Data drawn from a collection

────────────────

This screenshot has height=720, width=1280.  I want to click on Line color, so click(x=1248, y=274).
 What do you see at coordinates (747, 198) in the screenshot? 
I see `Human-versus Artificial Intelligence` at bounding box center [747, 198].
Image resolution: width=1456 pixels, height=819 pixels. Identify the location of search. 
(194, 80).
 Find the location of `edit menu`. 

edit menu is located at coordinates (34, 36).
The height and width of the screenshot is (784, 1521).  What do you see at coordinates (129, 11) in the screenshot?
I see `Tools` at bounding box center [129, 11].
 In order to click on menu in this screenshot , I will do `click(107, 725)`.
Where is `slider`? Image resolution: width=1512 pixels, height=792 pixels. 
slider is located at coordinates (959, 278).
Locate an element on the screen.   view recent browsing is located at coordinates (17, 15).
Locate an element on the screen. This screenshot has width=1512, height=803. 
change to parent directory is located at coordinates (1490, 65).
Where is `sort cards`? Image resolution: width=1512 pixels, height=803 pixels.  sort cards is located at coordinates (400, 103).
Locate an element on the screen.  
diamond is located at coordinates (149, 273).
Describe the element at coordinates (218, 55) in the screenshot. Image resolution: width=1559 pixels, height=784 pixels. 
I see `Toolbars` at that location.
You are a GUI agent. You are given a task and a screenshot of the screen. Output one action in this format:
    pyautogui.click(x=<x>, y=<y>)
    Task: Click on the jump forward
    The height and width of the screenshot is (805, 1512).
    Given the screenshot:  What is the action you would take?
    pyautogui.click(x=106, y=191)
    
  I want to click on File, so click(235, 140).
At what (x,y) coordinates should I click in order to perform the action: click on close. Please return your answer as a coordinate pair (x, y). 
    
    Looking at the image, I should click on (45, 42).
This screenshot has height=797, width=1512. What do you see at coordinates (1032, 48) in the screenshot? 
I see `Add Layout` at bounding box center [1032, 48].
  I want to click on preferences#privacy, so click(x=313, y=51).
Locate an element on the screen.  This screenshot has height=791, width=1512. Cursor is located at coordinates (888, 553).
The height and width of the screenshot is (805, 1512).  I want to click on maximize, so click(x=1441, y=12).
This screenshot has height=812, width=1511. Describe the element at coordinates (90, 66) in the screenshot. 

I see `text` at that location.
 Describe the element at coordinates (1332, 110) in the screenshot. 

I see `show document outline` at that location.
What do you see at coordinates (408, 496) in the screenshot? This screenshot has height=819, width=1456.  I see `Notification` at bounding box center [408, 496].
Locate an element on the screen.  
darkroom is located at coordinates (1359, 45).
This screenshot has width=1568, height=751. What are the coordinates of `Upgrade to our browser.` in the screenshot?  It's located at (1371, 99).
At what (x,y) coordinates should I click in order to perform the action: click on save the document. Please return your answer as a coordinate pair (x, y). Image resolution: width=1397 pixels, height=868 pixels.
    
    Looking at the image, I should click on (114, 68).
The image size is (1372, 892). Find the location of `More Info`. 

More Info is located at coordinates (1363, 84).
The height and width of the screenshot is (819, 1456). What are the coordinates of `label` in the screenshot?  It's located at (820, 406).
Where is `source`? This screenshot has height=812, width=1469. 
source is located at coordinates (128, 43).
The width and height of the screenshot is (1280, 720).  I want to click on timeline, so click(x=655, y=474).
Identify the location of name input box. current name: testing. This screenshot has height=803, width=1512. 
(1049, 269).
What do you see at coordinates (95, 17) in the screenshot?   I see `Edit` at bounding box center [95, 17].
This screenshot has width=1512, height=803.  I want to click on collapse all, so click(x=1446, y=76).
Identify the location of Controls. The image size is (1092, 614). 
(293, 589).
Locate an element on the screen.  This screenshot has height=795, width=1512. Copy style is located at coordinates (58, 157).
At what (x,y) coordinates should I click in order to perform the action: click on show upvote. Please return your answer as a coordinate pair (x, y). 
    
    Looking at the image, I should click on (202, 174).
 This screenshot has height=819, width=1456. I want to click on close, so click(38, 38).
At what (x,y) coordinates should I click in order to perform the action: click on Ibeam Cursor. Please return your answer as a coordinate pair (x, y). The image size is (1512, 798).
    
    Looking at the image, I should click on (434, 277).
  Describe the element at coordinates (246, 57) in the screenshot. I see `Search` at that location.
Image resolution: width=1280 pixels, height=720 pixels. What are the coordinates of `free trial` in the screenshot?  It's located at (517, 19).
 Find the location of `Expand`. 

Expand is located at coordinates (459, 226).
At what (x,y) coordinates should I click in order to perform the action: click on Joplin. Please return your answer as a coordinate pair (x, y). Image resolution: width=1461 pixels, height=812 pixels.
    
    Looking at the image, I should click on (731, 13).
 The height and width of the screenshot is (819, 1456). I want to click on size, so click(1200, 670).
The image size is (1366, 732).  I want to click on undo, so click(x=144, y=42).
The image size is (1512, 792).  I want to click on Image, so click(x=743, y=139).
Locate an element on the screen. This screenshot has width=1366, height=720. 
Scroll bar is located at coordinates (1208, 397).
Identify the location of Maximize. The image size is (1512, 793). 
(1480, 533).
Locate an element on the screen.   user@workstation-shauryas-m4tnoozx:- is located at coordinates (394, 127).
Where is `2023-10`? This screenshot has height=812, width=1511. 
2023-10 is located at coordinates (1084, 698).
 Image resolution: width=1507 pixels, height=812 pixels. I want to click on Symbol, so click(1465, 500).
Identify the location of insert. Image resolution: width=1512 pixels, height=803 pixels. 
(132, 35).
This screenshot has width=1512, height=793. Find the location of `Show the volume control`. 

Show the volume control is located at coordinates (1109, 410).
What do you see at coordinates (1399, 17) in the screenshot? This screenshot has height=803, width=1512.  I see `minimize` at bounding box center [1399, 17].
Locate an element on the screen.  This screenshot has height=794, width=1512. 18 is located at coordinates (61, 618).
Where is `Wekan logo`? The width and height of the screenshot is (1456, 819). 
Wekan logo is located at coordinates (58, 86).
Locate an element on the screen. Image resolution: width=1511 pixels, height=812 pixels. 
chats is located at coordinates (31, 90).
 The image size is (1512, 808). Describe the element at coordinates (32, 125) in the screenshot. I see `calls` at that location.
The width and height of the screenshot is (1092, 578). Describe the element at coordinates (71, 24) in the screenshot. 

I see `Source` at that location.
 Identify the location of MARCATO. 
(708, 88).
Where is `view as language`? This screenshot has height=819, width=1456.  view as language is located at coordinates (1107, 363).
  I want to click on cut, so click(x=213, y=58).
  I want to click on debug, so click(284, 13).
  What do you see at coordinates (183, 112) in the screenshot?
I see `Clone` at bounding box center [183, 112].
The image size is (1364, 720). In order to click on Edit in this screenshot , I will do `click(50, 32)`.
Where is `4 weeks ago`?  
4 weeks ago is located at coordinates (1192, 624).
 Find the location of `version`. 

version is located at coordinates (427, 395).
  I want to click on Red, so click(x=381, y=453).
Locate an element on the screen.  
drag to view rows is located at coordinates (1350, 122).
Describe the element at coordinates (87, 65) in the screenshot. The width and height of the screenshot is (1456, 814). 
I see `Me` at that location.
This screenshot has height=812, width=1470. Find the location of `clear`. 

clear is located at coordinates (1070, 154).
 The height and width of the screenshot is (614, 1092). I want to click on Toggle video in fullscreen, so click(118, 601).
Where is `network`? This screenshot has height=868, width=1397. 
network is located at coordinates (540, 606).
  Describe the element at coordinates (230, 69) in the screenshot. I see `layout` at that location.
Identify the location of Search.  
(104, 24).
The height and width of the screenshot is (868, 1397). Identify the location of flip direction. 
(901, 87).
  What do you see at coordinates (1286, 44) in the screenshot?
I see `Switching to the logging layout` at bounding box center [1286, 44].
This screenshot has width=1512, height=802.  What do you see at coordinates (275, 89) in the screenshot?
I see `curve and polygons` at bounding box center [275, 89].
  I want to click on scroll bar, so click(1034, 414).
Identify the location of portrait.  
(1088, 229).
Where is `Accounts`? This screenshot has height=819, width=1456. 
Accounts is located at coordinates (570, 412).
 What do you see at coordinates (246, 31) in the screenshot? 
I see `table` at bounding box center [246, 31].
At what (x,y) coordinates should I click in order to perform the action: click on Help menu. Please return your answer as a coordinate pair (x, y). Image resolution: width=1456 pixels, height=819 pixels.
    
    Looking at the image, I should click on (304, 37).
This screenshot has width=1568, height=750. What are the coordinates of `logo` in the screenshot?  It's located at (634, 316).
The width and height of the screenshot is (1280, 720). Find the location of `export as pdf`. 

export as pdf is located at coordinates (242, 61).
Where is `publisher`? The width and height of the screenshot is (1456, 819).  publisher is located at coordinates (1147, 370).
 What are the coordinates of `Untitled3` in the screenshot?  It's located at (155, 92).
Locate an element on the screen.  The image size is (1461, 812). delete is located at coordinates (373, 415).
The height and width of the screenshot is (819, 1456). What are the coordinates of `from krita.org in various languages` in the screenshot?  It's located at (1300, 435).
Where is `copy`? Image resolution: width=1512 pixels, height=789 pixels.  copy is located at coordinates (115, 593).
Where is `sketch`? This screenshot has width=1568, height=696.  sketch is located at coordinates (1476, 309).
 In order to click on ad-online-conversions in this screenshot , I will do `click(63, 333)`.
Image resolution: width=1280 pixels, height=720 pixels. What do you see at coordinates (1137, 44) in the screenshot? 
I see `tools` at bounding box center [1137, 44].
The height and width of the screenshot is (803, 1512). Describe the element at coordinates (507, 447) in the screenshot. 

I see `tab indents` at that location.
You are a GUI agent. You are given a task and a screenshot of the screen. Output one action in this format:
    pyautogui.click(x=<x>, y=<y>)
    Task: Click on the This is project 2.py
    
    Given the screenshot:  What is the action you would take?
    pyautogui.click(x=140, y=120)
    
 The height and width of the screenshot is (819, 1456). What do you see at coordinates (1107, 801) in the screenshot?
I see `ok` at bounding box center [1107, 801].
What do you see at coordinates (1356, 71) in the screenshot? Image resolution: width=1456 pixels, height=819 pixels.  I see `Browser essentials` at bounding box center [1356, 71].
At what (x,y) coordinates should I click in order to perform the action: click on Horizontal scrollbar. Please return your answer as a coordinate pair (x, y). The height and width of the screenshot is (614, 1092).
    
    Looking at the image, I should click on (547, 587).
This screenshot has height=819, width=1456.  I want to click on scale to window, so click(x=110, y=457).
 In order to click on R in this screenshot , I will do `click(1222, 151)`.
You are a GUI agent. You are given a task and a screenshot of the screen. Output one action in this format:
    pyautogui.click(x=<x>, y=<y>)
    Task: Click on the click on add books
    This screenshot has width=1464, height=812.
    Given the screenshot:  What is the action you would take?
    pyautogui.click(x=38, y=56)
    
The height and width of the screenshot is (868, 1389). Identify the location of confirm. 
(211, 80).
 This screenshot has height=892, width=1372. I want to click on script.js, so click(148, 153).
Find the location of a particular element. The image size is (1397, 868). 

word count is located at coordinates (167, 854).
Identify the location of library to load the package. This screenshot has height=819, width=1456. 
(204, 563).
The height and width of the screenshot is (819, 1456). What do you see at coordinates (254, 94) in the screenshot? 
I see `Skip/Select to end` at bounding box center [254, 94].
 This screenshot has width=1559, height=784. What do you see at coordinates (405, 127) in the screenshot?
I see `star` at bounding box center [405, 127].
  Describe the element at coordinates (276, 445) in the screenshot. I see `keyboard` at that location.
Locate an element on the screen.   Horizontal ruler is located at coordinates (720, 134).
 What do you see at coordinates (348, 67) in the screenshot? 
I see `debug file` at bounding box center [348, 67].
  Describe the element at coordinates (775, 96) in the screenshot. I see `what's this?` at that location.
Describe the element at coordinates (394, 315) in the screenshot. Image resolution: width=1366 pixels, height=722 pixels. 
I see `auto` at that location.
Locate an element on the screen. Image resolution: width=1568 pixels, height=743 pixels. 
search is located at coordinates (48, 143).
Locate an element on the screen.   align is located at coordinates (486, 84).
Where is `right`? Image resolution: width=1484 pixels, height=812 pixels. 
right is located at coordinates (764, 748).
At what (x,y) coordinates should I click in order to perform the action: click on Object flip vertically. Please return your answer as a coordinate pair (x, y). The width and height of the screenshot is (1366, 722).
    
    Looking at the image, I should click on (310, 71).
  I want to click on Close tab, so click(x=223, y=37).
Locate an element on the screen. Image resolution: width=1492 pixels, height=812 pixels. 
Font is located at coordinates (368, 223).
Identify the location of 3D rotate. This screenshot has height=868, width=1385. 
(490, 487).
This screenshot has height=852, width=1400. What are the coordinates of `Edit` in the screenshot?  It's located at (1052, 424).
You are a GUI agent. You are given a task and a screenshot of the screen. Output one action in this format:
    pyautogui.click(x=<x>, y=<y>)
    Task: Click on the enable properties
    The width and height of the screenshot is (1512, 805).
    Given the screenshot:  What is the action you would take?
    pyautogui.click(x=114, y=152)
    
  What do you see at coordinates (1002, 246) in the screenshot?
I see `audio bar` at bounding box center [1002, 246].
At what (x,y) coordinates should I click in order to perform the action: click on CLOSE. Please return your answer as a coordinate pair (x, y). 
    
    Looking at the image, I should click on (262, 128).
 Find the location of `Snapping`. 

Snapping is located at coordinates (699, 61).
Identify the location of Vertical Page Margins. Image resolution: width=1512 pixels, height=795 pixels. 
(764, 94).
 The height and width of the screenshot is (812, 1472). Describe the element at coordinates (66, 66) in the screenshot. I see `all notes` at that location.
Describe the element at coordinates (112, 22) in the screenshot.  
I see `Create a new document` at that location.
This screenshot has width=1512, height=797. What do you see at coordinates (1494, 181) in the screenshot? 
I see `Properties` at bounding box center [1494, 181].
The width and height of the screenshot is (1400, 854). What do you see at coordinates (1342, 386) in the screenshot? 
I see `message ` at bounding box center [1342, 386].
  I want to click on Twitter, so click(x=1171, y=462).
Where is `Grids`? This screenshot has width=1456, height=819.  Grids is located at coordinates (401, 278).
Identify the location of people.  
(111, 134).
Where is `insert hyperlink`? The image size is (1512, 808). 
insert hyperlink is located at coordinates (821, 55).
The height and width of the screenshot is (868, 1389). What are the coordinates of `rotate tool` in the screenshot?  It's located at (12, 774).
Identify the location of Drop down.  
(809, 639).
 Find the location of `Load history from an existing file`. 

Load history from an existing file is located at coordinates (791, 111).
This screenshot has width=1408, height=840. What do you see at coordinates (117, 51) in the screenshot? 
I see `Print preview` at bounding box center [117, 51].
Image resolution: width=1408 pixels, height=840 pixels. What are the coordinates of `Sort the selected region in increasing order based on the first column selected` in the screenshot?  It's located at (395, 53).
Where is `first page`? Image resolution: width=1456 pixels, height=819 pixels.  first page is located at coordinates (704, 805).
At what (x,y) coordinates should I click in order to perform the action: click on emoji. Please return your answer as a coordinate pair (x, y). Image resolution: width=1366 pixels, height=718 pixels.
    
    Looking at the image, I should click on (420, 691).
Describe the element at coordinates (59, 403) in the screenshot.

────────────────

> Your objective:
Rewrite everything from the start of the records down to the line containing "center [747, 198].", substituting "capture" for each occurrence of "screenshot" and leaving all else unchanged.

> Exercise result:
This capture has height=720, width=1280.  I want to click on Line color, so click(x=1248, y=274).
 What do you see at coordinates (747, 198) in the capture? 
I see `Human-versus Artificial Intelligence` at bounding box center [747, 198].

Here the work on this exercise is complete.